Elle pense à tout ça – ou plutôt ça lui traverse l’esprit, l’histoire de Bergogne, en le regardant, en observant les flaques d’eau sur le parking encore trempé de la pluie de la matinée, malgré la lumière qui brûle les yeux sur l’asphalte troué, cabossé, et dans les flaques les reflets des nuages blancs et gris-bleu, les éclats de soleil sur la carrosserie blanche du Kangoo, un blanc aveuglant quand le soleil perce les nuages gris acier ; Bergogne fait quelques pas en l’attendant, elle le regarde encore et elle s’en veut un peu de lui faire perdre son temps, il a autre chose à faire qu’à l’attendre, elle le sait, elle est un peu agacée par tout ce temps perdu à cause de connards qui ne savent pas quoi faire de leur vie ni comment gâcher celle des autres.
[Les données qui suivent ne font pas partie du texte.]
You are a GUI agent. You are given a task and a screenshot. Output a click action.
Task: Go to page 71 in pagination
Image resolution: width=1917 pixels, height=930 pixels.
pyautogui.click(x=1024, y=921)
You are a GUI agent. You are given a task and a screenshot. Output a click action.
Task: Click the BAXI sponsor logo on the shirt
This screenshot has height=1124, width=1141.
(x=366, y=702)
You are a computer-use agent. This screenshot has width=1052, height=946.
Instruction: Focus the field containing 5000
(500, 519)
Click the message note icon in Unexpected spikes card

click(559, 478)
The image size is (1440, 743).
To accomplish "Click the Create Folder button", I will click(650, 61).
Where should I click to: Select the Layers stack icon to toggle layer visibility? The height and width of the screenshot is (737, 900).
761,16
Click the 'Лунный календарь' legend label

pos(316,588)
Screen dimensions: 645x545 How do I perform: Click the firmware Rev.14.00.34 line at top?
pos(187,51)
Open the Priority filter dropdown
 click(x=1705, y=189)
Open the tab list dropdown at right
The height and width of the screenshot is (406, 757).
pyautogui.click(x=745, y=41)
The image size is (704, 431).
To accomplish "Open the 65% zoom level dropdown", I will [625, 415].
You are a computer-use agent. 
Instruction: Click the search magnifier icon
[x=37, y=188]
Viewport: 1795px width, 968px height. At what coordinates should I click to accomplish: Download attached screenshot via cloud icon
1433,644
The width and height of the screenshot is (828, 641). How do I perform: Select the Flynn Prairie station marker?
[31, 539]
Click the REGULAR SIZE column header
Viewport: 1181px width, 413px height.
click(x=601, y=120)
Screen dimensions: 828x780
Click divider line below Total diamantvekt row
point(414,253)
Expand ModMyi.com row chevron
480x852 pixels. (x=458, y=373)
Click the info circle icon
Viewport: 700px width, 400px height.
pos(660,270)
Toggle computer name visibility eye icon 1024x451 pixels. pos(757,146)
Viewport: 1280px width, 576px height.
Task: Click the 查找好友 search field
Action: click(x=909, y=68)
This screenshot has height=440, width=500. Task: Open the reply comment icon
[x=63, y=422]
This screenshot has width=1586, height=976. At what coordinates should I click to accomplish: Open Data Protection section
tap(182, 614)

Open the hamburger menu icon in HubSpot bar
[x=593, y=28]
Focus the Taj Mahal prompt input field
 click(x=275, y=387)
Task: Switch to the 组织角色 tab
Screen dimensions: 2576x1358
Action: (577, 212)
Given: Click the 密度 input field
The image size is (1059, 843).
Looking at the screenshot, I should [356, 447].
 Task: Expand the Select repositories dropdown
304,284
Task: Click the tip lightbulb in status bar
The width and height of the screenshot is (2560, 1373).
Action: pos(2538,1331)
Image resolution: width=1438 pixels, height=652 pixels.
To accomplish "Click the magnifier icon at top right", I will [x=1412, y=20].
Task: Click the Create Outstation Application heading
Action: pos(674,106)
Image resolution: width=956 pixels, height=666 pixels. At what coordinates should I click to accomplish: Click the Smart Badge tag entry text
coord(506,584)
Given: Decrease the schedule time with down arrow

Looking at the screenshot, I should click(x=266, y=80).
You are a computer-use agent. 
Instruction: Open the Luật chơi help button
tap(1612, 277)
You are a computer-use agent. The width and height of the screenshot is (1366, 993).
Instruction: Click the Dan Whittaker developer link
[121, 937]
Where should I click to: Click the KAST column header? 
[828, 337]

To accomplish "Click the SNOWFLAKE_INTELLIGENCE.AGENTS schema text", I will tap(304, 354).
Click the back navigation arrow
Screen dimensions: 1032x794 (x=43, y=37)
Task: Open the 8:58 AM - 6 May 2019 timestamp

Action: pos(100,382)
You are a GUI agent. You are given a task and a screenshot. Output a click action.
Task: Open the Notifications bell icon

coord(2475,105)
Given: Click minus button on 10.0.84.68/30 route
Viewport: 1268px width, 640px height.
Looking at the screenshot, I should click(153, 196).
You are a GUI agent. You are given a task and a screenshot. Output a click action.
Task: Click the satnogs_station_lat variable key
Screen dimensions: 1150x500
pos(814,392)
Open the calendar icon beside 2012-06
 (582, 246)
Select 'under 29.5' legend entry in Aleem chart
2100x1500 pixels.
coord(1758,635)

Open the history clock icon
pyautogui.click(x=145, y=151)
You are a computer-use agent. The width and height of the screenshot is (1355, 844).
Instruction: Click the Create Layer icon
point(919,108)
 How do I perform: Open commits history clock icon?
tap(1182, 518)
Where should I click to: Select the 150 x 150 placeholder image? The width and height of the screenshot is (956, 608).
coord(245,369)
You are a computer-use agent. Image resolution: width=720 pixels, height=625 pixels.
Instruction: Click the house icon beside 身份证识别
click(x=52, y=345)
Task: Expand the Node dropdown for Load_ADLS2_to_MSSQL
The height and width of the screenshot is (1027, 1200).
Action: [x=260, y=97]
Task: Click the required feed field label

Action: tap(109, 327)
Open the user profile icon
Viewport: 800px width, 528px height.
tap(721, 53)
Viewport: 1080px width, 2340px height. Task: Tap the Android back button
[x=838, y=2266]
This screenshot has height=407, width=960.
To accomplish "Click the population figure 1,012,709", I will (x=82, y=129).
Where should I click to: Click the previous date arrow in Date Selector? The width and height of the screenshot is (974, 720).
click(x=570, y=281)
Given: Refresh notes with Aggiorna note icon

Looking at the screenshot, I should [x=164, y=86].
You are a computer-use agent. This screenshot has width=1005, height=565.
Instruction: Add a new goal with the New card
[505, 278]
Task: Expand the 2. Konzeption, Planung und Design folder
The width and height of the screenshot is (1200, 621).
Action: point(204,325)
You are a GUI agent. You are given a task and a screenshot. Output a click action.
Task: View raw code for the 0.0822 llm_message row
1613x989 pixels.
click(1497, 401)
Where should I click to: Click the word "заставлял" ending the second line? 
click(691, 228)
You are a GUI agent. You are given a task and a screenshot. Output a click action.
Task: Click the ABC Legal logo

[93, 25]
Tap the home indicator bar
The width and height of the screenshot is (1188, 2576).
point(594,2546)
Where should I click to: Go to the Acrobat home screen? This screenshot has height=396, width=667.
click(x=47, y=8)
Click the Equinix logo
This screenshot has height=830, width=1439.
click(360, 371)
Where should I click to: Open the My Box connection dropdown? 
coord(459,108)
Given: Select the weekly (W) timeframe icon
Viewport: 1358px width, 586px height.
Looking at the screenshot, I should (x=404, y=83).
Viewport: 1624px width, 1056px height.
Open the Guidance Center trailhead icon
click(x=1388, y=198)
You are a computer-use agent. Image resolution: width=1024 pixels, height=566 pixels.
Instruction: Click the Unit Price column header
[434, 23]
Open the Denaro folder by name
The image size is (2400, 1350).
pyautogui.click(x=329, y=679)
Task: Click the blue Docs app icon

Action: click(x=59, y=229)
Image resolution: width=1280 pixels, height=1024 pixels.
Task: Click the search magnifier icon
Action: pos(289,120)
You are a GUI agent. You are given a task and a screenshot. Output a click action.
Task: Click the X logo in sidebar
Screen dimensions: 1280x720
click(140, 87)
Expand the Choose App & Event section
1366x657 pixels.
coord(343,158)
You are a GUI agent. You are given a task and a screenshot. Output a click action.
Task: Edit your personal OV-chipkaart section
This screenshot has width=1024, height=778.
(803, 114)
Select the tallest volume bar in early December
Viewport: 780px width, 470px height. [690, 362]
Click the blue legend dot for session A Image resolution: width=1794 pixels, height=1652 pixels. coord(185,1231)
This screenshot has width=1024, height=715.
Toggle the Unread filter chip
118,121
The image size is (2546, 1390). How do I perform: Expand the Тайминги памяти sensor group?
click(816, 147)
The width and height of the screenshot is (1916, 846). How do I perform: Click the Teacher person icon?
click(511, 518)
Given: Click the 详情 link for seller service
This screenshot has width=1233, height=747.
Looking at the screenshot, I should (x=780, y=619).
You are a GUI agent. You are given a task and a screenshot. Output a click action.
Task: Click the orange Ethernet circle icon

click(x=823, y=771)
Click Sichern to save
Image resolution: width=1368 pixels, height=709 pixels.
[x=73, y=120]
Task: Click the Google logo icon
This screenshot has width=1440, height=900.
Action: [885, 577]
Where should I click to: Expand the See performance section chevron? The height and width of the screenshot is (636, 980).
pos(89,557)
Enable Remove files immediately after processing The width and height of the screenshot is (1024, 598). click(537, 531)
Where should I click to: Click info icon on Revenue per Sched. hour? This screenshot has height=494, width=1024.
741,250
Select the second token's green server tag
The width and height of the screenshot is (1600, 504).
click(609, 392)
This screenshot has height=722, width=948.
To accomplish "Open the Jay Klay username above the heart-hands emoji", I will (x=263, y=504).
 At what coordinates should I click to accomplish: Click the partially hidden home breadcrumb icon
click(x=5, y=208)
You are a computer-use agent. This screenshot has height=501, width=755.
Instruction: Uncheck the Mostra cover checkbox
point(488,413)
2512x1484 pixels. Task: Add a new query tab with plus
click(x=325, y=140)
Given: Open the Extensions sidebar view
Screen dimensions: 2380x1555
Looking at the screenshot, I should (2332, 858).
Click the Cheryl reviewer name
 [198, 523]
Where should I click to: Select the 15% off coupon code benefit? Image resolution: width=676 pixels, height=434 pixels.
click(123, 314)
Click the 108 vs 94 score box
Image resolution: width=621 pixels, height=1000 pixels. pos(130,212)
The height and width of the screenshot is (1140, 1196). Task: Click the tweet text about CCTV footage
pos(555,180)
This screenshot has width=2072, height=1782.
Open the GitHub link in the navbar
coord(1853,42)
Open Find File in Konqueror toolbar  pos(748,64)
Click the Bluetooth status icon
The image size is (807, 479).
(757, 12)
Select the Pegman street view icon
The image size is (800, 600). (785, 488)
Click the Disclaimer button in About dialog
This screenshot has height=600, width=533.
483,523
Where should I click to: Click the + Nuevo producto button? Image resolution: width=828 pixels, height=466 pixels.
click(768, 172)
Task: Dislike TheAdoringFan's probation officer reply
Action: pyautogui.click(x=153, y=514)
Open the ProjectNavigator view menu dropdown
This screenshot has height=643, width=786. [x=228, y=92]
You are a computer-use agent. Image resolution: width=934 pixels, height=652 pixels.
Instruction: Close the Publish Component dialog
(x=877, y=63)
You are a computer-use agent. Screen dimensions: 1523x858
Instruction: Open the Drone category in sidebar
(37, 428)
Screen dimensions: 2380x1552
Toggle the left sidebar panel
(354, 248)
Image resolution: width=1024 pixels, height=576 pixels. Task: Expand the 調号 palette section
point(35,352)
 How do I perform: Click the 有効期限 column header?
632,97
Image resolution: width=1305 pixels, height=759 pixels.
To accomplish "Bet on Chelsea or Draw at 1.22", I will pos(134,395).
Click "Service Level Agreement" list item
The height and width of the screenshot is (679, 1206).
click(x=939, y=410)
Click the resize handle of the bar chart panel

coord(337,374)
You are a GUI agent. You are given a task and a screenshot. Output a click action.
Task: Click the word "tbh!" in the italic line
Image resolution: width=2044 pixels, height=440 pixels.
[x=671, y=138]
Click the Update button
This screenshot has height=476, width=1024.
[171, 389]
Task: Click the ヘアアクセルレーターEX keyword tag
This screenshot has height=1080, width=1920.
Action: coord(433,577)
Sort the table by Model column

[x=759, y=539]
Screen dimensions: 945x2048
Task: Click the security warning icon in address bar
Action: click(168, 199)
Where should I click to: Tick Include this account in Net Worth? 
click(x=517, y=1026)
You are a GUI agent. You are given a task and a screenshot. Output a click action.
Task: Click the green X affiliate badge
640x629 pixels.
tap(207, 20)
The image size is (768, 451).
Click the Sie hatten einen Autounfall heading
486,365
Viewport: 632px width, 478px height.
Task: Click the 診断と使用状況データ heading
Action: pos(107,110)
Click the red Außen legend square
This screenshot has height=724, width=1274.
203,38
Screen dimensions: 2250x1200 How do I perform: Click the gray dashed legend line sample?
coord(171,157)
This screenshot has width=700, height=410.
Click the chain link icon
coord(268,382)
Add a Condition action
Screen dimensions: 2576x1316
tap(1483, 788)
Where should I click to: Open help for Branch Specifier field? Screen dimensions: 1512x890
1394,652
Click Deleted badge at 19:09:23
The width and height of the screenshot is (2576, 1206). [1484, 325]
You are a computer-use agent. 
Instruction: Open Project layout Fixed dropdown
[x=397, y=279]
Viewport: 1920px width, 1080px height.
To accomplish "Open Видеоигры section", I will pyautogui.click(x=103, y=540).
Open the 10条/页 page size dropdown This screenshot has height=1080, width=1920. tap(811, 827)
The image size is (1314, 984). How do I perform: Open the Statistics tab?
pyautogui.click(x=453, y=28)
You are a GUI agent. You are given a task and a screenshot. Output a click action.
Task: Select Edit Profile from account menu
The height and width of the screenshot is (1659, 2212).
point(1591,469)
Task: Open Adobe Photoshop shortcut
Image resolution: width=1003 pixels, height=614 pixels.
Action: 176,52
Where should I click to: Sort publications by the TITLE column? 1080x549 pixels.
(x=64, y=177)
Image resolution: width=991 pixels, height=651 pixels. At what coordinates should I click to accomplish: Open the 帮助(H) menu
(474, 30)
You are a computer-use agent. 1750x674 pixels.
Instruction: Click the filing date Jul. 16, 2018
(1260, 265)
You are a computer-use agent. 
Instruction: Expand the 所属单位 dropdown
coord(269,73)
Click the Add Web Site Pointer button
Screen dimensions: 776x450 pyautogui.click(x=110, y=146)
::: Laurent Mauvignier ; Histoires de la nuit
Mon corps est lourd. Ainsi je reste là. Le matin d’abord, là, sous la couette, à regarder quoi ? un bout de série, Kore-Eda, c’est mièvre mais japonais, cela produit donc son effet sur moi, c’est-à-dire ce sentiment que ce n’est pas totalement inutile, que ça servira, pour la langue au moins. Lorsque l’heure du déjeuner approche, mon cœur est assez léger pour que le corps le devienne ; on a dit qu’il y aurait des frites et nous en avions ri.
Au retour, le corps reprend ses droits. On m’avait dit “Tu as l’air fatigué.” On ne peut le nier. Le corps est lourd, il reprend sa place. Le corps a eu le temps de faire quelques courses, et un passage à la librairie après avoir discuté, là, au coin de la rue ; j’aime la douceur qu’ils ont de parler ainsi.
Alors le corps se retrouve là, comme le matin, un autre épisode, mais il s’endort. Au réveil il refuse de sortir, il dit non, c’est trop. Il lit.